Abstract
Background:
Venetoclax is a selective BCL-2 inhibitor that has demonstrated significant efficacy in chronic lymphocytic leukemia (CLL), resulting in durable responses and improved survival. Since venetoclax is primarily metabolized via CYP3A4, co-administration with strong CYP3A4 inhibitors (e.g., ketoconazole) can markedly increase plasma levels. This necessitates dose adjustments to mitigate toxicity, particularly tumor lysis syndrome. In the Brazilian public health context, access to venetoclax is often limited. To optimize drug availability, a strategy combining 100 mg of venetoclax with ketoconazole was implemented.
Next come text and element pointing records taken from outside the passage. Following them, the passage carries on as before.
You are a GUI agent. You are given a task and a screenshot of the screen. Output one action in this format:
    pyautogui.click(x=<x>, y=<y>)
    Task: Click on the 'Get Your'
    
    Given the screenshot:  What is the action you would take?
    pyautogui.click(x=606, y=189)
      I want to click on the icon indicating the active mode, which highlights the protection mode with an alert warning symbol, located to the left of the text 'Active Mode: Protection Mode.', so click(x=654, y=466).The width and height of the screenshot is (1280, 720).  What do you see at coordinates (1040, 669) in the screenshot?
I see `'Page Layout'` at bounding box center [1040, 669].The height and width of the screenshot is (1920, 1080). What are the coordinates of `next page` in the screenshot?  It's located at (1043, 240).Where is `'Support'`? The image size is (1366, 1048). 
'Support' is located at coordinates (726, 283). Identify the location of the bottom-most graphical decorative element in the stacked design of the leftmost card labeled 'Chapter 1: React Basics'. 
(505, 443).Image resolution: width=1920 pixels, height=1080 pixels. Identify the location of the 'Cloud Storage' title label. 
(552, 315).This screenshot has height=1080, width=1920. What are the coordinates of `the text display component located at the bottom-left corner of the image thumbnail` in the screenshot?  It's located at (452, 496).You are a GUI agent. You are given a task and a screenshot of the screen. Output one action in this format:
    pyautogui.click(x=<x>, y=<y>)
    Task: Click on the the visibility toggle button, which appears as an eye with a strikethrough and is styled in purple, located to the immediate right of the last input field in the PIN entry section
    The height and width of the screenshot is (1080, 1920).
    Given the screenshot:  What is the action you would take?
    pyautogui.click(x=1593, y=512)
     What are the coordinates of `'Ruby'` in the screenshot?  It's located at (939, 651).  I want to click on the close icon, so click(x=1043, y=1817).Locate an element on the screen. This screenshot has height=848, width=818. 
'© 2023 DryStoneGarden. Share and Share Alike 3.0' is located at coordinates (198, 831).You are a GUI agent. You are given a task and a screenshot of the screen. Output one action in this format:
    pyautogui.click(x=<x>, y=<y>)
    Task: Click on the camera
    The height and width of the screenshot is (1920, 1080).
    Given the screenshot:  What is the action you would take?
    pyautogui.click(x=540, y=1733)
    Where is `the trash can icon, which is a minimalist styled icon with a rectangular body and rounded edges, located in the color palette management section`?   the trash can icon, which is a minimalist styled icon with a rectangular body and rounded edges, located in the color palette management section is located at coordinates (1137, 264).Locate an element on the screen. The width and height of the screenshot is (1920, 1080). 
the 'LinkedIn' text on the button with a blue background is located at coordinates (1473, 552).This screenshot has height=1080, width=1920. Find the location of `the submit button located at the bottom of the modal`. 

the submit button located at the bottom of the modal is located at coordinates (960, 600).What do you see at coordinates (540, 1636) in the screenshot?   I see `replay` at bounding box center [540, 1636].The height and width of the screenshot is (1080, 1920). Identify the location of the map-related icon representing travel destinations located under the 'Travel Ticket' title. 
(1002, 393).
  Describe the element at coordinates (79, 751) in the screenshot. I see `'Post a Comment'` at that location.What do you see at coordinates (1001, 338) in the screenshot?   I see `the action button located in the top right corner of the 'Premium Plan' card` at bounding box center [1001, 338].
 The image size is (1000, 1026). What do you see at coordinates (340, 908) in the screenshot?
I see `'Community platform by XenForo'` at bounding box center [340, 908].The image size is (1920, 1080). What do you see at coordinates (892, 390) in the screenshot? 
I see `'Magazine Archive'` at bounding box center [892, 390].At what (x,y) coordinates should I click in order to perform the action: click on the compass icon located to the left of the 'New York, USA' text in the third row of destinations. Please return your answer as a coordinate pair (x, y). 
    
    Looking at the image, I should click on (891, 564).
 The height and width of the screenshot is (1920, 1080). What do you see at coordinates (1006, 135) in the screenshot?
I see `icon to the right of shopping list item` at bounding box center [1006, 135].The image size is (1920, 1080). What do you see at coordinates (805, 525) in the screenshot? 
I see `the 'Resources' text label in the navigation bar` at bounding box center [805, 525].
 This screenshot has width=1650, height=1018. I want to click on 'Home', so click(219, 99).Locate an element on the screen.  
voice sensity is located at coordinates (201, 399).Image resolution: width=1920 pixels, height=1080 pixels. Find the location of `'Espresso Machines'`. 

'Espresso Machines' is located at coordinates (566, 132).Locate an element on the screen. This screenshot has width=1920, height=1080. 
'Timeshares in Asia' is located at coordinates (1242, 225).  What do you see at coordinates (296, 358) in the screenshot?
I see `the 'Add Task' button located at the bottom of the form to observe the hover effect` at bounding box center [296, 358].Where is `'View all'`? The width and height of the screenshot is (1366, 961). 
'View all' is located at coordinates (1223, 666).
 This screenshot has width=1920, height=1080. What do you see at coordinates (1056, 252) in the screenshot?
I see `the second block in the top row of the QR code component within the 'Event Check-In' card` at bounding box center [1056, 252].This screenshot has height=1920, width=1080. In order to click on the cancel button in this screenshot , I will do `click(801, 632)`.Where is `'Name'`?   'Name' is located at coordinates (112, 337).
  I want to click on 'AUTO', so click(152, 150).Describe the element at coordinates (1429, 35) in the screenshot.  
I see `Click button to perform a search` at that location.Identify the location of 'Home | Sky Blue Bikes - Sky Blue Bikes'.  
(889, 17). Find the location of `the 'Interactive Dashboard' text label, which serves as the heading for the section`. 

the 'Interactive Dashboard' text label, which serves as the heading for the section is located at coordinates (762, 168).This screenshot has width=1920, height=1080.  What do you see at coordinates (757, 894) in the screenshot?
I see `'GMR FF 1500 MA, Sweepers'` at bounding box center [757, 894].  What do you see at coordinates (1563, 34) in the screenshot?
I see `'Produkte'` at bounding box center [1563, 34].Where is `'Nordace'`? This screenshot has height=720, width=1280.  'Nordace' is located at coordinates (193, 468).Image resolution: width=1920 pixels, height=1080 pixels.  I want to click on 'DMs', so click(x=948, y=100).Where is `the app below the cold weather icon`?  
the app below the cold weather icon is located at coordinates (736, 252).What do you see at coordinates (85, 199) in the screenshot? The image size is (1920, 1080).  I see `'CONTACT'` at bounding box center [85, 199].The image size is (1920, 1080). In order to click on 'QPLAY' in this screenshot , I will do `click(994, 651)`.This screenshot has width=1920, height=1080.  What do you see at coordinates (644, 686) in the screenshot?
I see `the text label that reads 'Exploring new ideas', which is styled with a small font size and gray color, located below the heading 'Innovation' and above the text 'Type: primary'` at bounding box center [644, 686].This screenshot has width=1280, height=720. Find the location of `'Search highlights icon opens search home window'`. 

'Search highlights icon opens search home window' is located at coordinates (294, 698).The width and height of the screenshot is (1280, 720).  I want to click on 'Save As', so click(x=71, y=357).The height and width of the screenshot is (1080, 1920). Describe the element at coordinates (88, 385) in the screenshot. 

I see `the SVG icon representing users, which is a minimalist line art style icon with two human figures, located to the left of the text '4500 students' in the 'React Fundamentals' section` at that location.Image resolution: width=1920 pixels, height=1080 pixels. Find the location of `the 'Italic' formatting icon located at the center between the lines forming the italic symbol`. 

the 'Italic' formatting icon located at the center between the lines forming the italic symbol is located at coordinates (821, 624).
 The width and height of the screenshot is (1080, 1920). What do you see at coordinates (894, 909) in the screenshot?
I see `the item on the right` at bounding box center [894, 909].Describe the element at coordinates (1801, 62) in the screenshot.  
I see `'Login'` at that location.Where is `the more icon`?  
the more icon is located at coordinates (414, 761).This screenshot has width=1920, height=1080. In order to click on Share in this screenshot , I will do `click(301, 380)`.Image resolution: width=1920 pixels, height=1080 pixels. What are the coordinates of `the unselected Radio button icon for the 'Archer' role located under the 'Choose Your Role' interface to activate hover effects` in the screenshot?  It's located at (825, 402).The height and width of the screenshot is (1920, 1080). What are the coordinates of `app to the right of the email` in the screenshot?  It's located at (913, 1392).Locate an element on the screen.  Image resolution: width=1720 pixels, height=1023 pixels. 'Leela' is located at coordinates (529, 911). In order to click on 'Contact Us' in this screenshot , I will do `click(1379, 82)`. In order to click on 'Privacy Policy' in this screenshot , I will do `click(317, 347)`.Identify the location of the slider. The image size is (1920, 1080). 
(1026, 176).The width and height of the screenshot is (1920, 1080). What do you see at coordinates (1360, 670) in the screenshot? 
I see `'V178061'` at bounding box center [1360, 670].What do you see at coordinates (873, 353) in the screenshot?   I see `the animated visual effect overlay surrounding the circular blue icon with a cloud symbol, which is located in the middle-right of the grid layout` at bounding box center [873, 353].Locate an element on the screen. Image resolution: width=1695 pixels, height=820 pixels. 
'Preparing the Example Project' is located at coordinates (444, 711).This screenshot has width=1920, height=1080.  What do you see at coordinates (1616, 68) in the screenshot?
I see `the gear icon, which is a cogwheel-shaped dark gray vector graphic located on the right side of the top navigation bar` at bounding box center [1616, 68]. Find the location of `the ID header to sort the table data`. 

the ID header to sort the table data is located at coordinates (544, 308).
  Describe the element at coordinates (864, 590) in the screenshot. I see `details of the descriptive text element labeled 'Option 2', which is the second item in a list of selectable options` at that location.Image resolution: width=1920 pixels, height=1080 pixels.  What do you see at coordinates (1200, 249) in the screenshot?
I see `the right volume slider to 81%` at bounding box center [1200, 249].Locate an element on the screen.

This study aimed to compare the efficacy and safety of low-dose venetoclax plus ketoconazole (“Ketoven” protocol) versus standard-dose venetoclax (400 mg), with or without rituximab, in patients with relapsed/refractory CLL.
Methods:
This real-world analysis included 112 patients from the Brazilian CLL Registry. All patients initiated venetoclax on day 22 of cycle 1 with a five-week ramp-up (20–200 mg). Patients then received either venetoclax 100 mg plus ketoconazole 200 mg daily (n = 23) or venetoclax 400 mg daily (n = 89) for up to 24 cycles. Rituximab (375 mg/m² in cycle 1 and 500 mg/m² in cycles 2–6) was administered to 76 patients. All patients had at least six months of follow-up at the data cutoff.
Results:
The median age was 66 years, and 61% of the patients were male. Treatment was administered as follows: second line in 45% of patients, third line in 26%, fourth line in 22%, and fifth line or higher in 7%. The overall response rate (ORR) was 97% (96% in the Ketoven group versus 98% in the standard treatment group). No grade ≥2 hepatic toxicity attributed to ketoconazole was observed.
After a median follow-up of 21 months (range 6–92 months), the time to next treatment (TTNT) had not been reached. The TTNT at 2 years was 73%. TTNT at 2 years was significantly shorter in patients who received venetoclax in later lines compared to those treated in second line (TTNT at 2 years: 59% vs. 89%, respectively; P=0.03). There was a trend to shorter TTNT at 2 years in patients with del(17p)/TP53 mutations compared to patients without these genetic alterations (44% vs. 74%, P = 0.06). TTNT at 2 years was similar between patients receiving the ketoven protocol (67%) and the regular protocol (73%, P=0.76) and in patients that received rituximab (74%) as compared to those who received monotherapy (71%; P = 0.46). TTNT remained similar between patients treated with or without ketoconazole, even after adjusting for del(17p)/TP53 mutations and line of therapy. The median overall survival (OS) was not reached, and the OS at 2 years was 74%. There was no significant difference in OS at 2 years between the groups (74% for those who received regular treatment and 75% for those who received treatment in combination with ketoconazole).
Conclusion:
Low-dose venetoclax plus ketoconazole demonstrated similar efficacy and tolerability to standard-dose venetoclax in patients with relapsed or refractory chronic lymphocytic leukemia (CLL). This cost-saving approach may be a viable alternative in settings with limited resources. Further prospective studies are needed to validate these findings and support broader implementation.